Born on April 23, 1858 in the area of Kiel in Germany, Planck was the son of Emma and Julius Wilhelm Planck. His father worked as the Constitutional Law Professor in the Kiel University and later on he proceeded to be Professor of Constitutional Law in Gottingen.

Planck went to the University of Berlin and Munich where his teachers included Helmholtz and Kirchhoff. In 1879, he received his philosophy doctorate at Munich.
From the year 1880 until 1885, he was the Privatdozent in Munich and became the Theoretical Physics Associate Professor at Kiel until the year 1889. This was the year he was able to succeed Kirchhoff as the Berlin University Professor where he remained until h retired in the year 1926.

Some of his earliest work included the subject of thermodynamics. This was an interest he had acquired from having studied under Kirchhoff and from reading considerably the publications of R. Clausius. He published papers on the subject on thermoelectricity entropy and the theory of solutions that are dilute.

Simultaneously, some issues with processes of radiation took his attention and he portrayed that these needed to be considered naturally electromagnetic. From these, he addressed the issue of energy distribution in the spectrum of total radiation.

Observations on distributed wavelength experiments emitted by a black body as a temperature function varied with the predictions offered by traditional, classic physics.

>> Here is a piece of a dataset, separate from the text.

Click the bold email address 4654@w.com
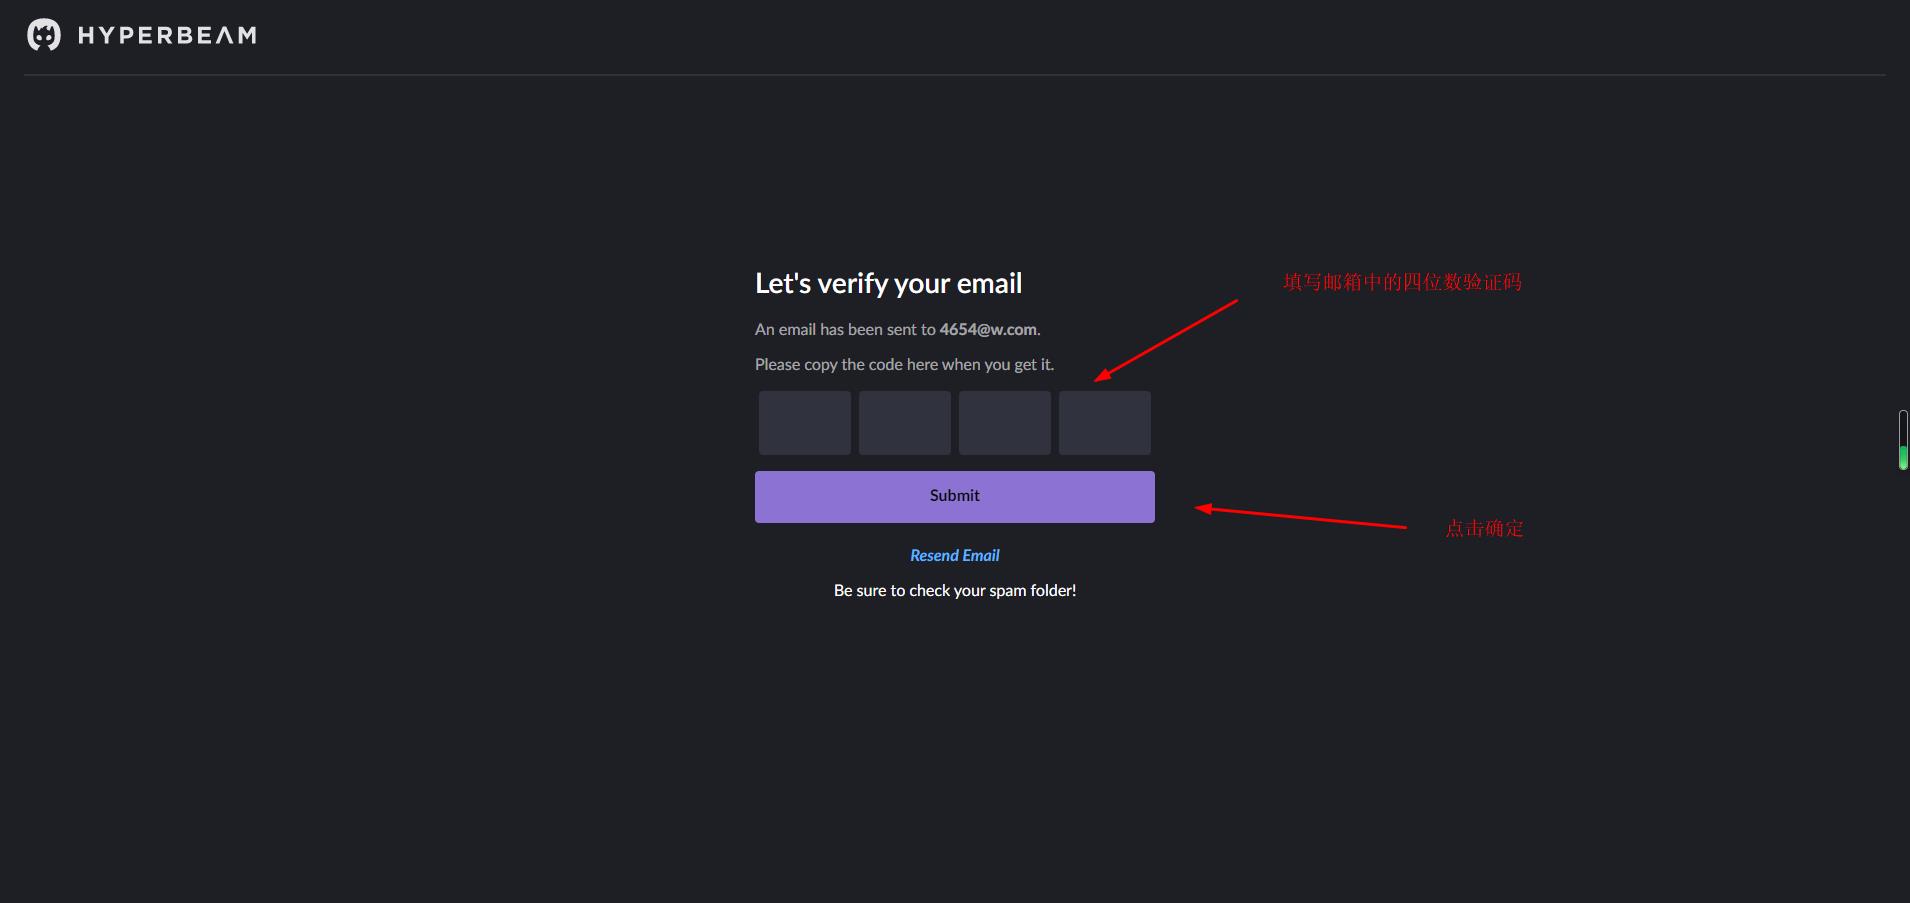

Max Planck was able to deduce that the energy and radiation frequency had a relationship. He published a 1900 paper and announced his view of this relationship. This was based on the innovative idea that a resonator's emitted energy could only take on discrete quanta or values. Now called Planck's constant, the energy for a frequency resonator v is hv where h is a universal constant.

Not only was this the most important work of Planck, but was a significant point in physics history. This discovery was important due to its ability to have far-reaching effects on traditional physics. The significance of this was not first appreciated.

Gradually, however, the evidence for how valid it actually was became overwhelming. This is because its applications accounted for almost all the developments and discrepancies between classical theory and observed phenomena. Among these developments and applications is the photoelectric effect as explained by Albert Einstein.

The awards and honors that Planck has received include the 1927 Lorentz Medal, the 1915 Pour le Merite, the 1927 Franklin Medal, the 1929 Copley medal and honorary doctorates from the universities of Munich, Frankfurt, Berlin, Rostock, Athens, Graz, Cambridge, Glasgow and London. In 1938 the asteroid 1069 was named "Stella Planckia" by the Astronomical International Union.

In the year 1905, three epochal Albert Einstein papers were published in Annalen der Physik. Max Planck had recognized immediately that Einstein's theory of relativity was significant. Because of his influence, the theory thus became quite accepted in Germany.

Rumor has it

Max Planck was also known for electrifying his underwear and hopping like a bunny when he was nervous. He was also once heard muttering "What's Updoc" from his personal laboratory while watching wacky cartoons on the 1800's channel.